Published 5:59 am Wednesday, January 27, 2010

By Staff
Special to the Advance
Diverse peoples and cultures make up South Africa, according to Evelyn Andrews, who has visited among several groups in that country at the bottom of the African continent.
Evelyn, who with her husband, the Rev. Pat Andrews, wrote about the couple's trip in last May's edition of “atmore” magazine, expanded on the story to the Canoe Study Club.
In a meeting in the home of member Pat Bonner on Tuesday, Jan. 19, Andrews, who is president of the club, said the seed for her and her husband's trip was planted 17 years ago.

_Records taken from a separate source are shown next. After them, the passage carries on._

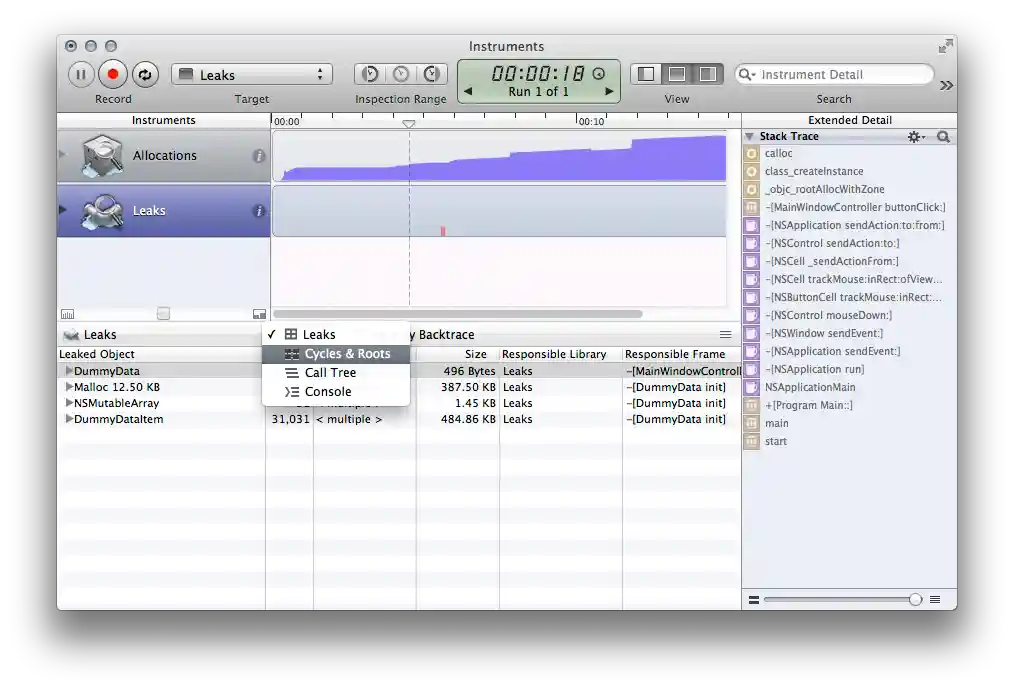Click the red Record button
Image resolution: width=1014 pixels, height=689 pixels.
[113, 75]
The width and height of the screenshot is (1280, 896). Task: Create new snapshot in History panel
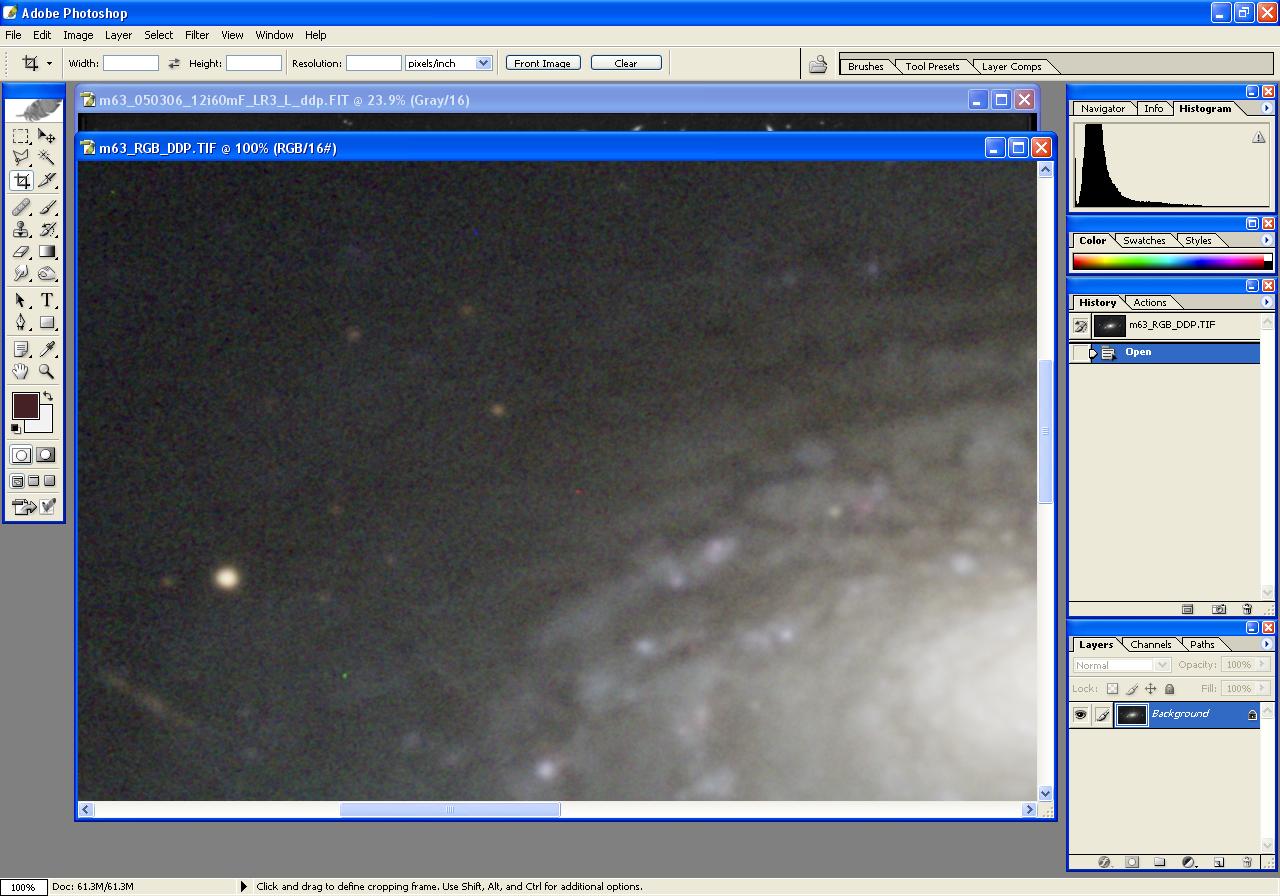click(x=1219, y=609)
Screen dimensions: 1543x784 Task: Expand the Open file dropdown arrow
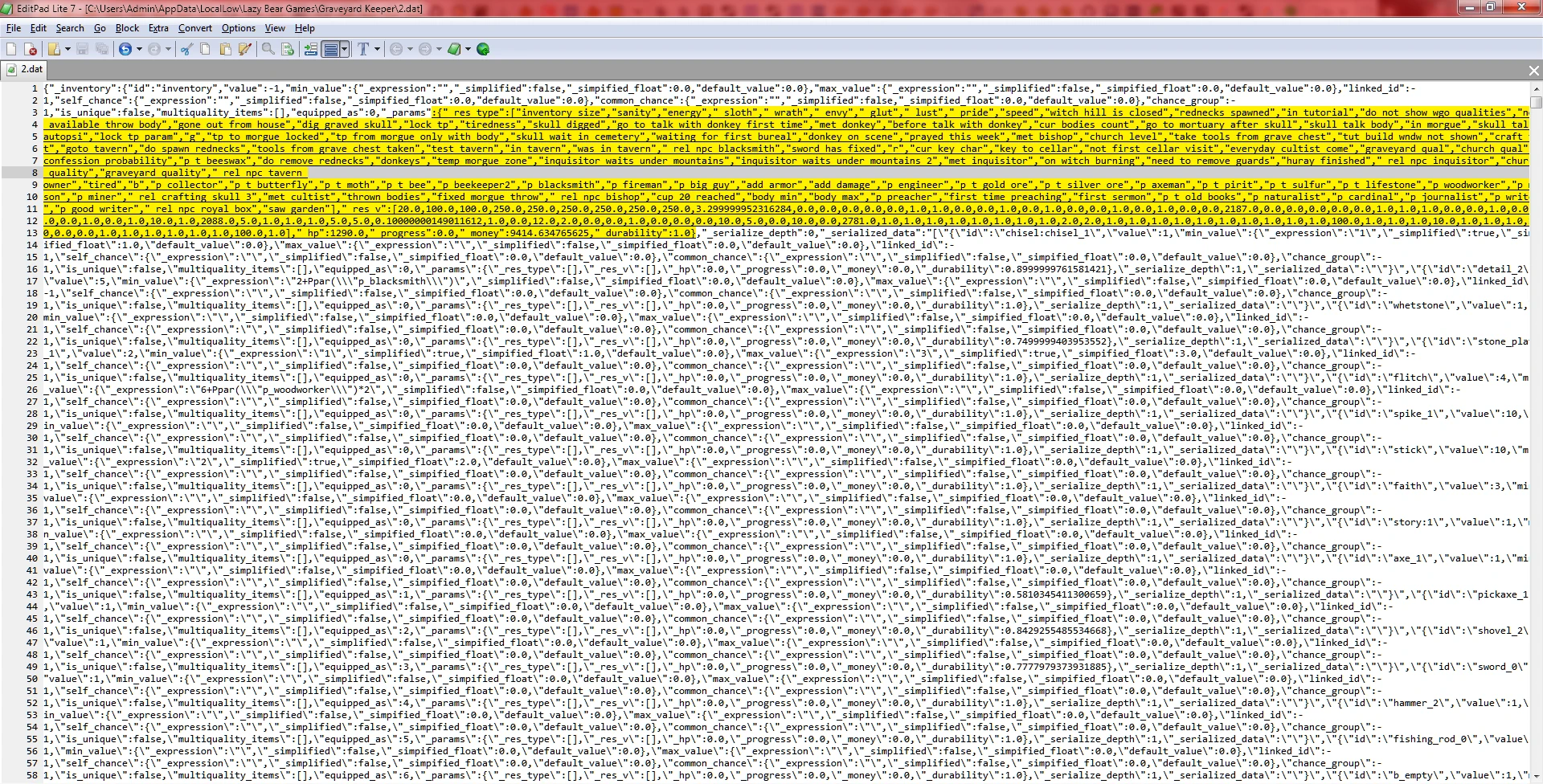68,49
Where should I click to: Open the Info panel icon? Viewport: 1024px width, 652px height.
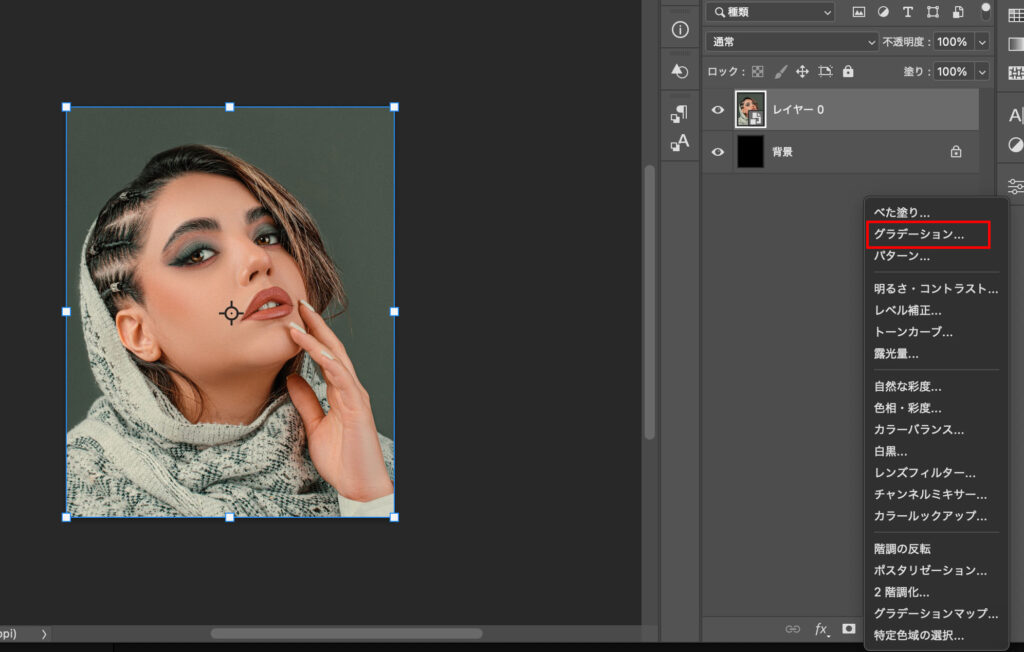(x=680, y=30)
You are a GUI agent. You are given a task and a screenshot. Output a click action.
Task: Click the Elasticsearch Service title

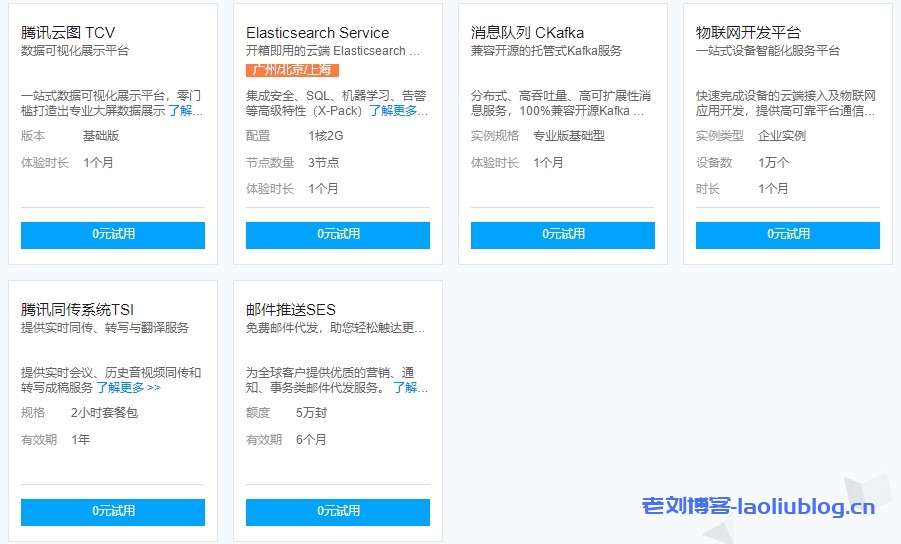point(317,33)
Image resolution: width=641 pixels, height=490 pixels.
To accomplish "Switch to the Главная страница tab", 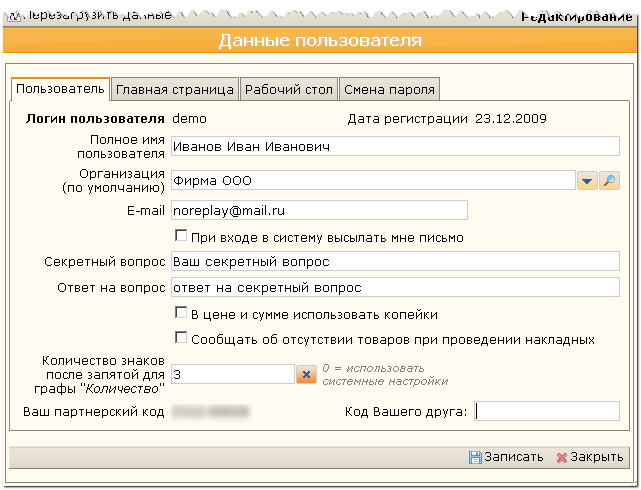I will click(175, 89).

That was when Craig Rutherfoord, a 17-year-old South African, lived for a time with the Andrews family, whose home then was in Missouri. Craig was a Rotary Club foreign exchange student.
Aaron Andrews, Evelyn and Pat's older son, also was 17 at the time. Aaron now is on the staff of Williams Baptist College in Walnut Ridge, Ark.
Craig's parents, Peter and Susan Rutherfoord, and their two younger sons, Scott and Ross, also paid a visit in the Andrews family's home.
The Andrews couple's trip was a delayed response to an invitation from the Rutherfoords to visit their country.
When the Andrewses, whose home is in Wawbeek, arrived in South Africa, they discovered the Rutherfoords had prepared a full schedule of activities for their guests, and the hosts were bearing the cost of the outings.
Evelyn said Peter Rutherfoord's ancestors moved to South Africa from England in the early 1800s and were farmers who owned much land.
Today Peter is a landowner, and he owns businesses including a chain of Spar supermarkets. His family has owned a luxury hotel called Ghost Mountain Inn since the mid-1900s.
Evelyn, whose husband is director of missions for the Escambia Baptist Association, which includes the county's Southern Baptist churches, laughed as she said, "We probably were pretty much out of our element, since we don't deal with a lot of really rich people."
The Rutherfoords were gracious hosts, entertaining the Wawbeek guests in their home on the Indian Ocean in the city of Durban and in their home in Ubombo atop a mountain near their hotel. The Rutherfoords also entertained the Alabamians in the city of Cape Town.
Perhaps the Andrews couple's most royal treatment was at the Ghost Mountain Inn, where the two stayed in the inn's nicest suite, which also is where the king of the Zulu people stays when he is in the inn. The king is Goodwill Zwelithini kaBhekuzulu.
The Rutherfoords live in northeastern South Africa in what is known as Zululand. The Zulu people are one of the largest ethnic groups in the country.
At the Ghost Mountain Inn, the Andrewses were reunited with their former exchange student, Craig Rutherfoord, who is about 34 and single. He manages the inn. "We were real excited about seeing him. He's a real nice young man," Evelyn said.
The hotel sent the Andrews couple on guided tours of game preserves, and a hotel tour allowed the Alabamians to interact with a Zulu family. A Zulu man who was a hotel guide and who spoke Zulu and English, took the couple to a Zulu homestead.
Living in the homestead was an extended family, Evelyn said. The grandparents lived in a brick home. Other family members lived in small huts.
The Andrews couple went inside the family members' ancestral home, where they worship both their ancestors and Jesus Christ. Evelyn expressed dismay that the Zulu people describe themselves as Christians while clinging to ancestral worship.
Later the Andrewses spent a night with Southern Baptist missionaries David and Julie Yngsdal near Empangeni, a town north of Durban, where Pat led a Bible study that about 40 Zulu people attended.
The Andrewses joined the American missionaries and some others in eating a meal in a Zulu woman's home after the Bible study.
Another person Evelyn and Pat met represented still another ethnic group. The woman was a refugee from Zimbabwe, an African country north of South Africa. "There are a lot of people in South Africa like that, refugees from other countries," Evelyn said.
The woman from Zimbabwe was working as a maid in the Rutherfoords' Durban home even though she had been an accountant in her home country. She had escaped Zimbabwe's economic meltdown and repressive political measures to work and send money back home to her family.